La madrugada del 6 de marzo de 2009 se escribía el último capítulo para la historia de Sambo Sadiako. Un joven senegalés de 30 años que murió desangrado por las concertinas de la valla de Ceuta. Su cadáver fue descubierto a primera hora de aquella mañana por la Guardia Civil. Las cuchillas le cortaron una de las arterias y la sangre no paró de manar hasta tintar de tragedia, otra más, la valla que separa Ceuta de Marruecos.
Sambo dejó cuatro hijos en su tierra natal y evidenció con su muerte que las concertinas podían matar. El debate sobre su presencia en la valla duró el tiempo en el que esa tragedia estuvo en la memoria colectiva. Después de Sambo llegaron más heridos, hombres marcados por la alambrada, algunos mutilados... Fueron y siguen siendo los instrumentos que más daño han hecho a aquellos que sortean la ruta que separa la huida del sueño.

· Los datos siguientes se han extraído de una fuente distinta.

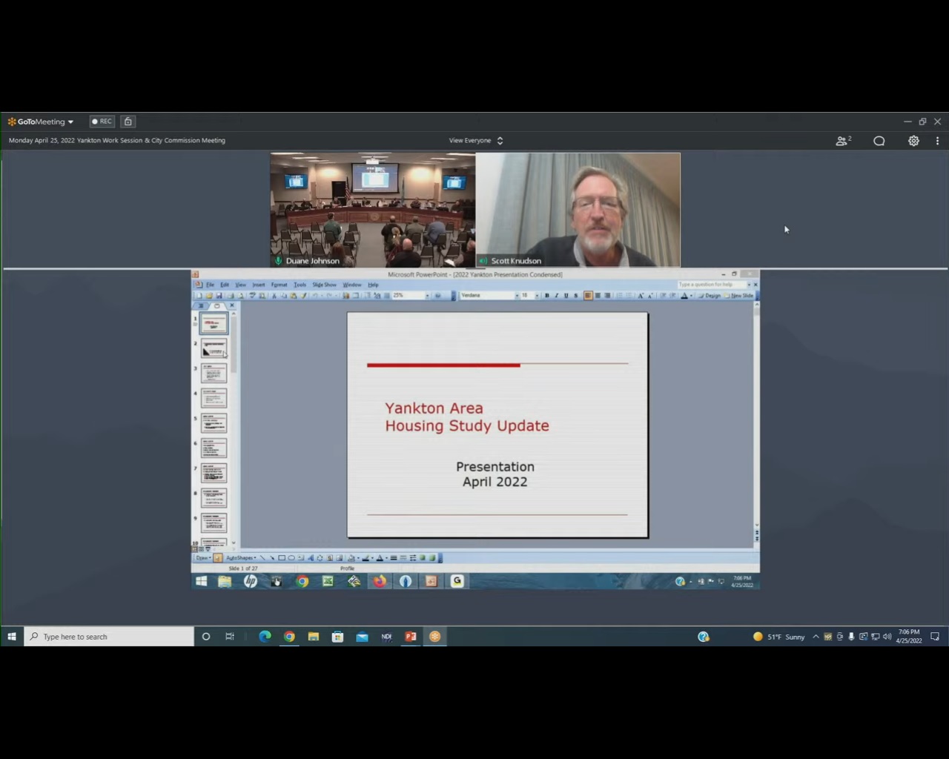Click the GoToMeeting icon in the taskbar
949x759 pixels.
click(435, 637)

Hace unos meses el ministro de Interior, Fernando Grande-Marlaska, se comprometía en Ceuta a la retirada inmediata de esas concertinas. Poco después la delegada del Gobierno, Salvadora Mateos, le ponía fecha al retraso de meses. Una fecha más que no se ha cumplido puesto que la doble valla de más de ocho kilómetros sigue mostrando la hilera de alambres burlando la promesa política del actual gobierno.

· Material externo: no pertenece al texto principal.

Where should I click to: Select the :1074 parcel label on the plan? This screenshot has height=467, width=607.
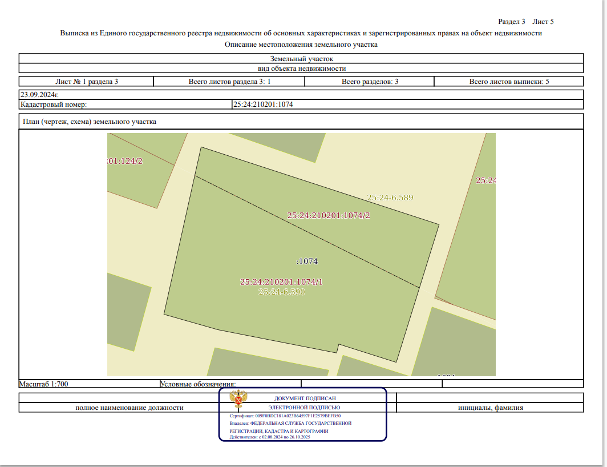pos(307,261)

En el perímetro nada ha cambiado, más allá de la realización de un proyecto de refuerzo y el aumento de cámaras. Lo demás sigue igual: ni hay cambios ni se plantea colocar las alternativas. Incongruentemente algunos medios de tirada nacional han publicado, citando a fuentes de Interior, que la retirada de las concertinas ha comenzado. La realidad del terreno es la mejor de las negativas.

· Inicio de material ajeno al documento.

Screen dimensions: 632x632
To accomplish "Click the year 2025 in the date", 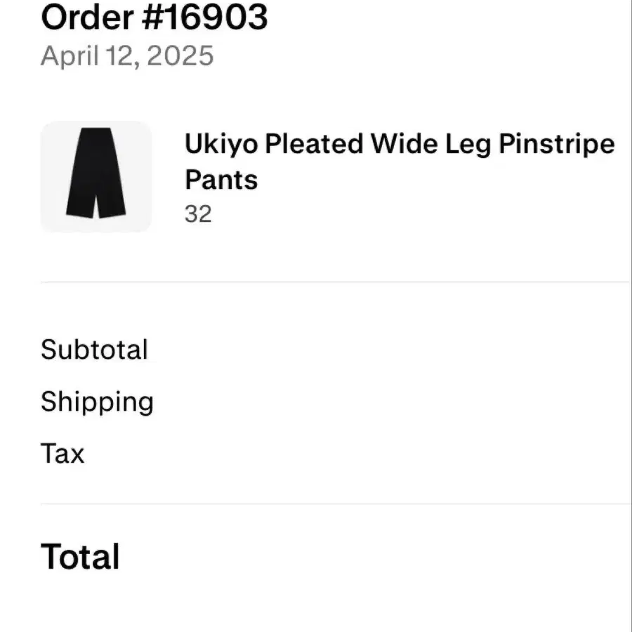I will coord(180,55).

Los debates que se siguen en España y que se incumplen también en nuestro país chocan con la política de blindaje ejecutada por Marruecos previa financiación europea. El reino de Mohamed VI cobra por ejercer de guardián y así lo ejemplifica con la construcción de campamentos a pie de vallado, la colocación de más vallas y concertinas y la apertura de zanjas. Una demostración kilométrica de presión en torno al vallado que convierte la entrada en un imposible salvo los casos aislados de jóvenes que sí, que consiguieron saltar a Ceuta, pero a costa de dejarse la piel entre las concertinas.